(GIVEN RECORDS)

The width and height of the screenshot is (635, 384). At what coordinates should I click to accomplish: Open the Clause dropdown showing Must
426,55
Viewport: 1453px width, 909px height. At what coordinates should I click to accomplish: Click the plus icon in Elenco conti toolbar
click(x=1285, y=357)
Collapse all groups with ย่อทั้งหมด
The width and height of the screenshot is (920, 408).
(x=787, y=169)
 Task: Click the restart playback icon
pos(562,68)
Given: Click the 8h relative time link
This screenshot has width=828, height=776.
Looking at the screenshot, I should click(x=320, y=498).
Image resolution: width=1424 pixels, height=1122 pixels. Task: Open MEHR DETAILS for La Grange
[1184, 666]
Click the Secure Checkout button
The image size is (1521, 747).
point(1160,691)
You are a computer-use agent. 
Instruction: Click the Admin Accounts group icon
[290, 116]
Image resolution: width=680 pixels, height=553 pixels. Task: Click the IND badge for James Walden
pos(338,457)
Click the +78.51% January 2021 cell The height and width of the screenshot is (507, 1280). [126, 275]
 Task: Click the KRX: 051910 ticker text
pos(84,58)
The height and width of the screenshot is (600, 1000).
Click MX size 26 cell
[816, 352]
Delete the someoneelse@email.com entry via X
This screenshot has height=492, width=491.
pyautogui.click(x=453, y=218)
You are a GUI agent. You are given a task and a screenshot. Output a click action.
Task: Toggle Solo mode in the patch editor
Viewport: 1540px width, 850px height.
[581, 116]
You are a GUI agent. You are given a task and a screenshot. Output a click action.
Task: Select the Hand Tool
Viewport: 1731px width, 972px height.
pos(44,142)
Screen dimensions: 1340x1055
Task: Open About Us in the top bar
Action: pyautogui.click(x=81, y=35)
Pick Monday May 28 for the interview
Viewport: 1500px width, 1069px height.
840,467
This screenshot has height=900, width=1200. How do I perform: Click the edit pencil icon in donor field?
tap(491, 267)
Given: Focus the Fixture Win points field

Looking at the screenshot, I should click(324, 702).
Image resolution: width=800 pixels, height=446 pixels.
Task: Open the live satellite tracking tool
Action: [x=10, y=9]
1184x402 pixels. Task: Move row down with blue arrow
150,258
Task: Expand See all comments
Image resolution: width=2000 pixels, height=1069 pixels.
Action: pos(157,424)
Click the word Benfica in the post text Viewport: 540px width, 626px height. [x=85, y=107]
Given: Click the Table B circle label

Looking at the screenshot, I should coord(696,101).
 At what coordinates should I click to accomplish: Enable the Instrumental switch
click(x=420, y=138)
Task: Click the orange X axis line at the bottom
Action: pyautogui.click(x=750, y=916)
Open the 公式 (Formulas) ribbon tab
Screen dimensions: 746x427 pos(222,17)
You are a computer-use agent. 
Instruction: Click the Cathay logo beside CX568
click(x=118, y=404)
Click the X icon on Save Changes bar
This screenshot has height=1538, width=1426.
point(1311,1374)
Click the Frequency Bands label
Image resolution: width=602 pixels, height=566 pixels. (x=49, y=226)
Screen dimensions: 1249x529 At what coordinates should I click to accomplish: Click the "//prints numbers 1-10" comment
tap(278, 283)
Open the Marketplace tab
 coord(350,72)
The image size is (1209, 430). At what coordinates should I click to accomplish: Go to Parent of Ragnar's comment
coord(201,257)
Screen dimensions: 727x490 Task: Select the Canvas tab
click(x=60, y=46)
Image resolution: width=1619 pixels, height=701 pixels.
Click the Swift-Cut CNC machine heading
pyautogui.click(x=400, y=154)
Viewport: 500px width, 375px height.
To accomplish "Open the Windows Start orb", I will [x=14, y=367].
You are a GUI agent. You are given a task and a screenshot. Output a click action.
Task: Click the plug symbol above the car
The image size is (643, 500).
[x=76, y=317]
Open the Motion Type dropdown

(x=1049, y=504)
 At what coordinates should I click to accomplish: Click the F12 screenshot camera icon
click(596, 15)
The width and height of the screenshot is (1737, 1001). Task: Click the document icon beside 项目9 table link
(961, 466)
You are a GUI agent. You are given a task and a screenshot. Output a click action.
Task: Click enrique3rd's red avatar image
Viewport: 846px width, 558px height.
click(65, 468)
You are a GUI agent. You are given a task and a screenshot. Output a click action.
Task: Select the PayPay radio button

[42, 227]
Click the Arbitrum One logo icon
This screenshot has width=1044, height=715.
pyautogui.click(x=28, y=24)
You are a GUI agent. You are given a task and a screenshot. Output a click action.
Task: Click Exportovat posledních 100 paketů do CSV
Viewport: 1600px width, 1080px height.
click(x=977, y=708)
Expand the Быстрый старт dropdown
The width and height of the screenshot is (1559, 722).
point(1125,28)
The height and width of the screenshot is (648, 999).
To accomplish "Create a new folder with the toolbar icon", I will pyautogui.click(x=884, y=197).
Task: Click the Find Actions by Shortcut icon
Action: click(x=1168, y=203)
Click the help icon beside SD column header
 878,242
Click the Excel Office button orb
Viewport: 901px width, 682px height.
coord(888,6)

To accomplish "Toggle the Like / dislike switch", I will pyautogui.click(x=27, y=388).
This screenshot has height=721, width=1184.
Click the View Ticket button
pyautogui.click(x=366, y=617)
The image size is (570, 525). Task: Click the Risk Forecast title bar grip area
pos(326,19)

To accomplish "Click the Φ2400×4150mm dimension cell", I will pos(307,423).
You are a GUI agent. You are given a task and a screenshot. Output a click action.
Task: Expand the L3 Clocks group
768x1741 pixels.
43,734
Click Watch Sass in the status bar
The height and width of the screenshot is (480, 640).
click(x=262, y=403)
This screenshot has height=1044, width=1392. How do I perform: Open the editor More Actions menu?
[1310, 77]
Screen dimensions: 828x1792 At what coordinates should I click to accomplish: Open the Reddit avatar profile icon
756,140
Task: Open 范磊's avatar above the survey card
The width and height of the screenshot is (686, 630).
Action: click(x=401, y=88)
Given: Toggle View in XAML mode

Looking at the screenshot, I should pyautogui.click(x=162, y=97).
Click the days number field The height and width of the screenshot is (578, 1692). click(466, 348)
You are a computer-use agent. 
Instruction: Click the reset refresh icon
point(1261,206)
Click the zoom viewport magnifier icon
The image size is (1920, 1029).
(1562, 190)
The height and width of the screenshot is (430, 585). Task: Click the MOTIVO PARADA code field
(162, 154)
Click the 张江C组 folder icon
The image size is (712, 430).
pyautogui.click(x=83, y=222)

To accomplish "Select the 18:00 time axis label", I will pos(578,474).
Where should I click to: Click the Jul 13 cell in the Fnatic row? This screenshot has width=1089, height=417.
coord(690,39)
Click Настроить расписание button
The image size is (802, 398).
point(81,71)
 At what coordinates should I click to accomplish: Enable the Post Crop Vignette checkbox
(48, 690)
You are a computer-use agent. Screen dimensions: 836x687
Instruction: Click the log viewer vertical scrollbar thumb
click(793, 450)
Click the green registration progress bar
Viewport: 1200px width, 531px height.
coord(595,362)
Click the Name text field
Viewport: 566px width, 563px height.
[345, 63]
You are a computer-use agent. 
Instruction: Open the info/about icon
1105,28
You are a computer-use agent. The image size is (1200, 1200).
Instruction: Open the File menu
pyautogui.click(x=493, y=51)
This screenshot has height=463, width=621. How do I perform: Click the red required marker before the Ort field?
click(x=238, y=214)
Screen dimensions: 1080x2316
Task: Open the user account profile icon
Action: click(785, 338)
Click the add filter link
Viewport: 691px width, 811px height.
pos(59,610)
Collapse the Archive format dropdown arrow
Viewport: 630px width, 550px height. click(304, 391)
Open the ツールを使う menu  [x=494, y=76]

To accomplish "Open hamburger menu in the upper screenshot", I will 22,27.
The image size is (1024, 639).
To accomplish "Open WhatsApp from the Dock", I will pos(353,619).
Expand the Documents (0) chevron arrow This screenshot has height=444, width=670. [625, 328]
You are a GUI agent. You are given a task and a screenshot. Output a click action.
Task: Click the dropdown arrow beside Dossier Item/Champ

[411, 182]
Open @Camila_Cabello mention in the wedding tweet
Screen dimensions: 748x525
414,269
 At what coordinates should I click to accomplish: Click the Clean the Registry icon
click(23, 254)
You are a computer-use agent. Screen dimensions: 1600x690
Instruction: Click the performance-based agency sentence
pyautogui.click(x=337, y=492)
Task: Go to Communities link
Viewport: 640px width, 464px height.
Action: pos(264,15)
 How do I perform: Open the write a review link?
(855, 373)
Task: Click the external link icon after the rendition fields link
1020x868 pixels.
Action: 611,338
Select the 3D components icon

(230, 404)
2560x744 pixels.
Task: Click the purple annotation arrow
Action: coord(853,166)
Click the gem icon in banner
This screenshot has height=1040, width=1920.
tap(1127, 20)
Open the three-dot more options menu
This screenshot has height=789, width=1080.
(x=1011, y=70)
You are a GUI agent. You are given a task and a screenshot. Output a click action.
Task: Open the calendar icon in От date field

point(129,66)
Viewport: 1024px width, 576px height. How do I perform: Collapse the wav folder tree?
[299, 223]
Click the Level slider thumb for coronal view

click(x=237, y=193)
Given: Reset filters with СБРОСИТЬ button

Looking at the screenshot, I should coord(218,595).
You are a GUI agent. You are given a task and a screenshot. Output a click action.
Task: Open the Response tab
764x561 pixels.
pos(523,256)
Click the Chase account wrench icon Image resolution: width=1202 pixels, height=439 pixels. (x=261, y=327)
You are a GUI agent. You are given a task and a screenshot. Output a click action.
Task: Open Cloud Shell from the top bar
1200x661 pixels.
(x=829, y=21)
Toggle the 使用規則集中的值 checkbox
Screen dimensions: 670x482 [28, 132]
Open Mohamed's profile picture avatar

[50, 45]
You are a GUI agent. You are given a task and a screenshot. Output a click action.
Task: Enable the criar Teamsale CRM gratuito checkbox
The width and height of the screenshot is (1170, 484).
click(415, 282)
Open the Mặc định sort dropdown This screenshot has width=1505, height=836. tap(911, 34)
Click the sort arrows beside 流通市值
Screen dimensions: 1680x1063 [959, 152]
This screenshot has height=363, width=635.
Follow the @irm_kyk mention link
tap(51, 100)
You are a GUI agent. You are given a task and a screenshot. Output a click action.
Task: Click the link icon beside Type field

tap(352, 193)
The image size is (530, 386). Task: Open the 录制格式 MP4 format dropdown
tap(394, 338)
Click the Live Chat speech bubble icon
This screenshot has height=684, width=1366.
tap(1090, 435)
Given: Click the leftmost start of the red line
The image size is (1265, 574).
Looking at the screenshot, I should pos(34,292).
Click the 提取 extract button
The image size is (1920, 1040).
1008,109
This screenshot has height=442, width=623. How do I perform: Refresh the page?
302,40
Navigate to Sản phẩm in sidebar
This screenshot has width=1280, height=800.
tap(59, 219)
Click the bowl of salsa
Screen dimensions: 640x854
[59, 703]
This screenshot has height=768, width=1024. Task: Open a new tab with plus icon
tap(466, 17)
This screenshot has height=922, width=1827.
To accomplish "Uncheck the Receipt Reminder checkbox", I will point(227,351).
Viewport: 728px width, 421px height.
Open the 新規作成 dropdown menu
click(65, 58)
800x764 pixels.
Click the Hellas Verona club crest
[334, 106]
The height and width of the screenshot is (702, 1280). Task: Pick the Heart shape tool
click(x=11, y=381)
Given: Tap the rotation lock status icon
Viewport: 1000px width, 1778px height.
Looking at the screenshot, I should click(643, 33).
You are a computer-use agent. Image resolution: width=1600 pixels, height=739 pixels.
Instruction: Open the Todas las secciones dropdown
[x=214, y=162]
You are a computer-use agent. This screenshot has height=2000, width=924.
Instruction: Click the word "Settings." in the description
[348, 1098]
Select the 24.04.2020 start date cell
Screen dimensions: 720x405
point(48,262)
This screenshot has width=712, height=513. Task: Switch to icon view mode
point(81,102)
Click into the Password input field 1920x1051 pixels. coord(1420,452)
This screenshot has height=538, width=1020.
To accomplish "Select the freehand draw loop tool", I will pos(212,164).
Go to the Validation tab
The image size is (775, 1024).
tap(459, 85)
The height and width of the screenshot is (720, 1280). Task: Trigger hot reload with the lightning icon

(End GIVEN RECORDS)

Look through the entries above; copy each line where the string "Expand" appears.

Task: Expand See all comments
Expand the Быстрый старт dropdown
Task: Expand the L3 Clocks group
Expand the Documents (0) chevron arrow This screenshot has height=444, width=670. [625, 328]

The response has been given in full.